大島史洋第三歌集『炎樹』(1981年・蒼土舎)

 

最近は短歌でもイクメン的な歌が増えていて、父の歌もバラエティーに富んできているけれど、ある時期(近代はそうでもなかった)の父歌は型にはまったものが大半だったようにも思う。そんななかでこの大島史洋の歌は不思議にそうした型からはずれている。

 

太平洋に来て、「この海のむこうにアメリカ」と叫ぶ子供たち。こういう典型的なセリフを子供は悪びれなく叫ぶものであるし、横にいる大人の居住まいの悪さはとてもよくわかる。それが、「くりかえす吾子と/すこし恥ずかしきわれと」と並列して置かれている。この歌にあるのはだから、子供に対する父親という立場上の自意識ではなくて、子供の存在に照らし出される大人のはかなさであるのだ。このような並列的な関係が風を通していて、目の前に広がる海の広ささえ感じさせる。つまり、ここに並列されているのは、「この海のむこうにアメリカ」とくりかえす吾子と、すこし恥ずかしきわれと、そして海なのであり、それらがここにあることのただただまぶしい時間が思われるのである。

 

ちなみにこの歌は昭和52~55年(1977~1980年)頃のもので「この海のむこうにアメリカ」には当時の時代的な気分が子供によって無邪気に反映されてもいるだろう。
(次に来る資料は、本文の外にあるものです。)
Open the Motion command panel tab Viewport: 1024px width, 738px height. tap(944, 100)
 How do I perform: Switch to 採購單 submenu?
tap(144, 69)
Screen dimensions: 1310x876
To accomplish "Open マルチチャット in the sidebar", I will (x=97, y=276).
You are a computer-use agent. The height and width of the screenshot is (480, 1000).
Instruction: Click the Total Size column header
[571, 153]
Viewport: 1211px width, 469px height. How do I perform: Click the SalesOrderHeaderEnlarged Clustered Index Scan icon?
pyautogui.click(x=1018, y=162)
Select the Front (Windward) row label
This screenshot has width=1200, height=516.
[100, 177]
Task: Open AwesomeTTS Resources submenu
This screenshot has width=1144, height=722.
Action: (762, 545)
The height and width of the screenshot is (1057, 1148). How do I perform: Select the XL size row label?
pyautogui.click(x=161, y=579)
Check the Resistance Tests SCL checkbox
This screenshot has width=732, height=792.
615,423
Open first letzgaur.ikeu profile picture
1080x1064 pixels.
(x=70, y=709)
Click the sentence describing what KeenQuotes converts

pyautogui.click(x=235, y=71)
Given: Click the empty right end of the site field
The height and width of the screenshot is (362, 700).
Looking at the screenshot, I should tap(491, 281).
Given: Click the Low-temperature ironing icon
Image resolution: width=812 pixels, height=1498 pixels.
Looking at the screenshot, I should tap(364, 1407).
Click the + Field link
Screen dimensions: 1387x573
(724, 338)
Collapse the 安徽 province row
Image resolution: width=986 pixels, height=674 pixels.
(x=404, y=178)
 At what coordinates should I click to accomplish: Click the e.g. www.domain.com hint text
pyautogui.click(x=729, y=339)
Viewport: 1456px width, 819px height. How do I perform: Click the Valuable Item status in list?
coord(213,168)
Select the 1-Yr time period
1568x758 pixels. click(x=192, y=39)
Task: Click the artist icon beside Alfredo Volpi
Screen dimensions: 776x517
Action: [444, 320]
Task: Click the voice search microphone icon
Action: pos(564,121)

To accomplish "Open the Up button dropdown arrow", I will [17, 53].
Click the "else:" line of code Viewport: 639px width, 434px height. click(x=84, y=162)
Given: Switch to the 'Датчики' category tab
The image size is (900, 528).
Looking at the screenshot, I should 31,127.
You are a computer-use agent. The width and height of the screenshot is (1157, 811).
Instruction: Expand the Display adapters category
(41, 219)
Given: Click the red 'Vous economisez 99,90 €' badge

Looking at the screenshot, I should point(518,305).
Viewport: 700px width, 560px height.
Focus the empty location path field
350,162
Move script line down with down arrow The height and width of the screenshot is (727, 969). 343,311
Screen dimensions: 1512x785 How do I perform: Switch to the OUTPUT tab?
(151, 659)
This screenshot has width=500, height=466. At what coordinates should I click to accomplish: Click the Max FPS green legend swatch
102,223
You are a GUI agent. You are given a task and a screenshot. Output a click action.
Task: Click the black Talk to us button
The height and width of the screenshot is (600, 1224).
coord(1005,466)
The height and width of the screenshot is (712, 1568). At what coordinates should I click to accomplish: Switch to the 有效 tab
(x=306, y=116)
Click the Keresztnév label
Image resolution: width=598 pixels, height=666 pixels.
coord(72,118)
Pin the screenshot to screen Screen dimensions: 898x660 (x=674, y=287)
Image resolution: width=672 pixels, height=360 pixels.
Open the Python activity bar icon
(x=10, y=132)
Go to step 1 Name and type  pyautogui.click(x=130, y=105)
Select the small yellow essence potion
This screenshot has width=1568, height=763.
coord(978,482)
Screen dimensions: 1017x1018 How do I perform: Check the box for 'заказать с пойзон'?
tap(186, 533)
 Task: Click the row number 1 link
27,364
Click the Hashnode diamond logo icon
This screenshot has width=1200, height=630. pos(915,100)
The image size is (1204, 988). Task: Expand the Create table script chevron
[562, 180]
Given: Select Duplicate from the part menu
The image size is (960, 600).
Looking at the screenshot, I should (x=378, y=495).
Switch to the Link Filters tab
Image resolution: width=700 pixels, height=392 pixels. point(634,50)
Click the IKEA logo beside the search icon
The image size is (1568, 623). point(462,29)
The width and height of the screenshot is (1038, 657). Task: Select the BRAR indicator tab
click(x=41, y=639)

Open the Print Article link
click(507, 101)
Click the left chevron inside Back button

大島自身は昭和19年(1944年)の生まれであり、安保闘争や学生紛争を思春期から青年期にかけて通過した世代でもある。第一歌集『藍を走るべし』(S45/1970年)は当時の歌集には珍しいくらいにそうした時代的な内容を含まないものであるけれど、〈一億のドラムのビート前傾のわが影をして人生へ〉というような歌には、アメリカナイズされた時代の熱気に対する自らの生の翳りが見つめられている。そんなことを思うとき、アメリカというものに対する子供と大人の世代的な感覚の違いというようなものもまた、この歌では他愛ない風景の中で並列に置かれてもいて、それは、いつの時代にも普遍的な子供と大人というものの忘れがたい風景でもあるのだと思う。